**Selected passage**

______

Preprocessing: 1. Face detection and alignment via facial landmarks 2. Face alignment to normalized coordinate space 3. Eye region extraction (1.25–1.75× expansion of eye bounding boxes to ensure stable crop)

LRCN Model: The method combines three stages:

  1. Feature Extraction: VGG16 CNN (conv1–5 blocks with max-pooling, fc6 layer) processes each eye region frame independently, producing 4,096-dimensional feature vectors.

  2. Sequence Learning: LSTM-RNN with 256 hidden units processes the feature sequence, learning temporal dependencies via equations:

  3. Forget gate (controls memory discard): \(f_t = \sigma(W_{fh}h_{t-1} + W_{fx}x_t + b_f)\)
  4. Input gate (controls input pass): \(i_t = \sigma(W_{ih}h_{t-1} + W_{ix}x_t + b_i)\)
  5. Cell state: \(C_t = f_t \odot C_{t-1} + i_t \odot \tanh(W_{ch}h_{t-1} + W_{cx}x_t + b_c)\)
  6. Output gate: \(o_t = \sigma(W_{oh}h_{t-1} + W_{ox}x_t + b_o)\)
  7. Hidden state: \(h_t = o_t \odot \tanh(C_t)\)

  8. State Prediction: Fully connected layer outputs binary probability (eye open/closed).

Training: - Stage 1: Train VGG16 on CEW dataset (1,193 closed + 1,232 open eye images) with dropout (p=0.5) and stochastic gradient descent. - Stage 2: Joint LSTM+FC training on Eye Blinking Video dataset (40 videos train, 10 test) with BPTT, using ADAM optimizer, cross-entropy loss.

Results

Eye Blinking Detection Accuracy: - LRCN: 0.99 AUC (best) - CNN: 0.98 AUC - EAR (hand-crafted): 0.79 AUC

Key observation from ROC curves: LRCN's advantage over CNN stems from temporal smoothing—at frames with ambiguous eye state (e.g., small eye region), the LSTM leverages history to make correct predictions. CNN struggles when eye regions are small or contain motion artifacts; LRCN recovers by remembering whether a blink was underway.

______

**Instructions for the task**
In the passage on eye blink detection, render this sentence in Spanish: "CNN struggles when eye regions are small or contain motion artifacts; LRCN recovers by remembering whether a blink was underway." The lines that follow are separate material and have no connection to the passage on eye blink detection.

**Source data**
______

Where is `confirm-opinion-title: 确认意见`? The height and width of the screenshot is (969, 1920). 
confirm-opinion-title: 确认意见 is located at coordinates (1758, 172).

______

**Finished exercise**
La CNN tiene dificultades cuando las regiones oculares son pequeñas o contienen artefactos de movimiento; la LRCN se recupera al recordar si había un parpadeo en curso.